#### Data records ####

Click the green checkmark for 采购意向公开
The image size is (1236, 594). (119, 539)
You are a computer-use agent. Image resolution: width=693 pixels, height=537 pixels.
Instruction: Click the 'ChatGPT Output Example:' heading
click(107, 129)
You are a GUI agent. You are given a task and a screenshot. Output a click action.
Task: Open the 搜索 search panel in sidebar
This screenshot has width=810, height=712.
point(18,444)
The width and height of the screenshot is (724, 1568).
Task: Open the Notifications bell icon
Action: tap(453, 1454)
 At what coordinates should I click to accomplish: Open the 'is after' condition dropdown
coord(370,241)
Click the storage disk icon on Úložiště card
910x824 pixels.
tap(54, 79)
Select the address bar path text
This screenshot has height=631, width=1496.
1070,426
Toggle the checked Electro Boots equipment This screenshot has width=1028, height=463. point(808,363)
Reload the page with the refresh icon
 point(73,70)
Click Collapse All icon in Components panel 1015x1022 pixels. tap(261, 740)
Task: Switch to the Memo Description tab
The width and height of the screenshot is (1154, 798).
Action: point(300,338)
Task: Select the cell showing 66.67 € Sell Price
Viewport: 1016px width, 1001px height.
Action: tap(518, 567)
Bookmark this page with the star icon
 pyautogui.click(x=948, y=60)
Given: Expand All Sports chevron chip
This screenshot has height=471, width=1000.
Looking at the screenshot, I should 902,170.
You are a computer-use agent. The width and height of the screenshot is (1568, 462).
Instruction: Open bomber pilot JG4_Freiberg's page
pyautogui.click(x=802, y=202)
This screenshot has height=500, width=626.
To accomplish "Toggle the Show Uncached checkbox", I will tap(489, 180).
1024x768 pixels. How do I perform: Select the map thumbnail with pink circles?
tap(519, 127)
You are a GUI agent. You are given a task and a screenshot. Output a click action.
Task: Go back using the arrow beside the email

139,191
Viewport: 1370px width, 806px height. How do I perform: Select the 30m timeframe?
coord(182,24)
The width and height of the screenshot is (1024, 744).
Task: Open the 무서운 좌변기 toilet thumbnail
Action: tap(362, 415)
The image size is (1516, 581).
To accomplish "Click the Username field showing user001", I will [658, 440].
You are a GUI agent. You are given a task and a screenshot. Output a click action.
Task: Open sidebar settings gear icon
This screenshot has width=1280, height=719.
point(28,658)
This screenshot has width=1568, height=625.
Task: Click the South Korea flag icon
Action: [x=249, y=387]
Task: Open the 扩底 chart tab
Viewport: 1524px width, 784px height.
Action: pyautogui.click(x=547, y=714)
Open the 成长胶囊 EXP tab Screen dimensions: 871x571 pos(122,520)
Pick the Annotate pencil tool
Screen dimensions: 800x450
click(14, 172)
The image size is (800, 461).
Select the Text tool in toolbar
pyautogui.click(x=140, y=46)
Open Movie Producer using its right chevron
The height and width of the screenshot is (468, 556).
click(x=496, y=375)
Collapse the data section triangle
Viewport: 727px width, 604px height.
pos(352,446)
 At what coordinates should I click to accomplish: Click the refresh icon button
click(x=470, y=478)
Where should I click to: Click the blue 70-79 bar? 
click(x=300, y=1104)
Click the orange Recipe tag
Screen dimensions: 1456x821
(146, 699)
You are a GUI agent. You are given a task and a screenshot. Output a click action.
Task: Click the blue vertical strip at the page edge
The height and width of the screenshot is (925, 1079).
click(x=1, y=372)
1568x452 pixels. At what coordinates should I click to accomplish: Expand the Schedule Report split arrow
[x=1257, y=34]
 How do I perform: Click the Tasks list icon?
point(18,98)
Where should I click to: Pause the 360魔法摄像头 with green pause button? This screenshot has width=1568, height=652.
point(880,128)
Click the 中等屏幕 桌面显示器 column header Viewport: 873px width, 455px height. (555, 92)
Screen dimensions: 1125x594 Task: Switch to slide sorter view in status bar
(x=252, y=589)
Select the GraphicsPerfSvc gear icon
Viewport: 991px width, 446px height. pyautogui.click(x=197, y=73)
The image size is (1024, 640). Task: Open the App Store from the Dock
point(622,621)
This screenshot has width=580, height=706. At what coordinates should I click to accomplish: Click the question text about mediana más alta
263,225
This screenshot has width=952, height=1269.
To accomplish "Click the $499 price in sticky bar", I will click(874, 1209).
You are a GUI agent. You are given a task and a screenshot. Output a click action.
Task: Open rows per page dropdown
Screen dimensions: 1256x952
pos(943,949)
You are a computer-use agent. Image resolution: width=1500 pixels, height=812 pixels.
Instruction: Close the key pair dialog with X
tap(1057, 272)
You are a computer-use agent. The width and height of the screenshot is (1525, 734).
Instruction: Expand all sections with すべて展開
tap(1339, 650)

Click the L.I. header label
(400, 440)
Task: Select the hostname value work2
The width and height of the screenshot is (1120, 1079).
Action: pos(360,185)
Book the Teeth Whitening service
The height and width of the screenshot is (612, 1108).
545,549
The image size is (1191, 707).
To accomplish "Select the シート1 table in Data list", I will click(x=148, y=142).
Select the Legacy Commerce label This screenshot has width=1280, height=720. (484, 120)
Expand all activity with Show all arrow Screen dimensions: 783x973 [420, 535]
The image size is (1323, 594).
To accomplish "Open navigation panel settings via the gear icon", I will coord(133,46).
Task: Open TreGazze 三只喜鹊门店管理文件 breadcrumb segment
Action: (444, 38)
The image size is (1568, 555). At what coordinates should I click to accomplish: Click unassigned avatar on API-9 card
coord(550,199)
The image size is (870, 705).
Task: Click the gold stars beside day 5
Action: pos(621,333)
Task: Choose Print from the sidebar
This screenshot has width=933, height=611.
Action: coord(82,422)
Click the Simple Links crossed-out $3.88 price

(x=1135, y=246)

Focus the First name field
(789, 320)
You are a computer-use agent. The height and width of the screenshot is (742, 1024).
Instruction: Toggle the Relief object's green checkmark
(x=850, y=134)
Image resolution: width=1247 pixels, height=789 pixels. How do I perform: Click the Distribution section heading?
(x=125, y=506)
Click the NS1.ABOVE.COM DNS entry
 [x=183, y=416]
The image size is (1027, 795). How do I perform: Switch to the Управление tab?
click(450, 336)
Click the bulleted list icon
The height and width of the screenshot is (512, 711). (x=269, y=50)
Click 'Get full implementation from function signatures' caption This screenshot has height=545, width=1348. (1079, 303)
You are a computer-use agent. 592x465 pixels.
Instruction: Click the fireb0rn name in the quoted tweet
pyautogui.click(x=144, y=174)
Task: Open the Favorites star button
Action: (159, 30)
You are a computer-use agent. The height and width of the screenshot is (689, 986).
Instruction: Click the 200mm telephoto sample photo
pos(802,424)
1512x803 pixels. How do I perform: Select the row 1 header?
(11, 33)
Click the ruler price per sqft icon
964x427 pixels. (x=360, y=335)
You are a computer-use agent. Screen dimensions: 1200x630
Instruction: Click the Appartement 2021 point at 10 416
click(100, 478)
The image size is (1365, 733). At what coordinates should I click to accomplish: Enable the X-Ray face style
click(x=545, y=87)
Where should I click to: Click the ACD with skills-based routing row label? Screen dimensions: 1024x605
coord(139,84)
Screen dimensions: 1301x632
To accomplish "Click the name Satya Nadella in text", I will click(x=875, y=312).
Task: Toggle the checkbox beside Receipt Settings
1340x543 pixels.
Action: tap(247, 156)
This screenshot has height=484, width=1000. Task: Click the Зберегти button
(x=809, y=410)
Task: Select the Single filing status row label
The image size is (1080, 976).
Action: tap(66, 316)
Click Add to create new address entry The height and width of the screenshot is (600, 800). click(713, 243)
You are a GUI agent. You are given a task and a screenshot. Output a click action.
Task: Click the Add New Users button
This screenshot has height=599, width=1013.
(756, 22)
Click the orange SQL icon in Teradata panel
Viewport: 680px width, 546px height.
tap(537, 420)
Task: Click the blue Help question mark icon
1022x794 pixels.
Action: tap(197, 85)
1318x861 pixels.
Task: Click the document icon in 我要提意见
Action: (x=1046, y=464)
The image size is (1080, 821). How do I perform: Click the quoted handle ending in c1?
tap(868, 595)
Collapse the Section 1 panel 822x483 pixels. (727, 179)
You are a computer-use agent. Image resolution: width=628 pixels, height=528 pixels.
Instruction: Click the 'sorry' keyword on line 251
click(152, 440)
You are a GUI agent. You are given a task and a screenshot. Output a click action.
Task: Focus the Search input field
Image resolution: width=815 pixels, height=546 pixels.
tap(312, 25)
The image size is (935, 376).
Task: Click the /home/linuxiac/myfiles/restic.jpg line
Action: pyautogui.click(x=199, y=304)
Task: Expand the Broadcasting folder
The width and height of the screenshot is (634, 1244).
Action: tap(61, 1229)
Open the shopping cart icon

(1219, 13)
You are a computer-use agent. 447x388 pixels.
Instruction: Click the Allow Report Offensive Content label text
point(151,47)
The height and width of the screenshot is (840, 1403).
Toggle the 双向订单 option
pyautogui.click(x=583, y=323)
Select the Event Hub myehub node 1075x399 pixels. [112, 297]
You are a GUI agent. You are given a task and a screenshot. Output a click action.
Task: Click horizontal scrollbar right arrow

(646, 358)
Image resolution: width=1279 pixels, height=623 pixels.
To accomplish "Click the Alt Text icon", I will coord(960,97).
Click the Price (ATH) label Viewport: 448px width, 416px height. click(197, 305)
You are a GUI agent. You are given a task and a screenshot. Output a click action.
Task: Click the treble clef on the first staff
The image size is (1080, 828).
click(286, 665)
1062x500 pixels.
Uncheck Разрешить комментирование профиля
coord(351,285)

####

_What this task involves_
Above are some lines. Repeat exactly, and only, those from the line that has "The height and width of the screenshot is (925, 1079)." through the line that has "Click the 中等屏幕".

_Result of this task_
The height and width of the screenshot is (925, 1079).
click(x=1, y=372)
1568x452 pixels. At what coordinates should I click to accomplish: Expand the Schedule Report split arrow
[x=1257, y=34]
 How do I perform: Click the Tasks list icon?
point(18,98)
Where should I click to: Pause the 360魔法摄像头 with green pause button? This screenshot has width=1568, height=652.
point(880,128)
Click the 中等屏幕 桌面显示器 column header Viewport: 873px width, 455px height. (555, 92)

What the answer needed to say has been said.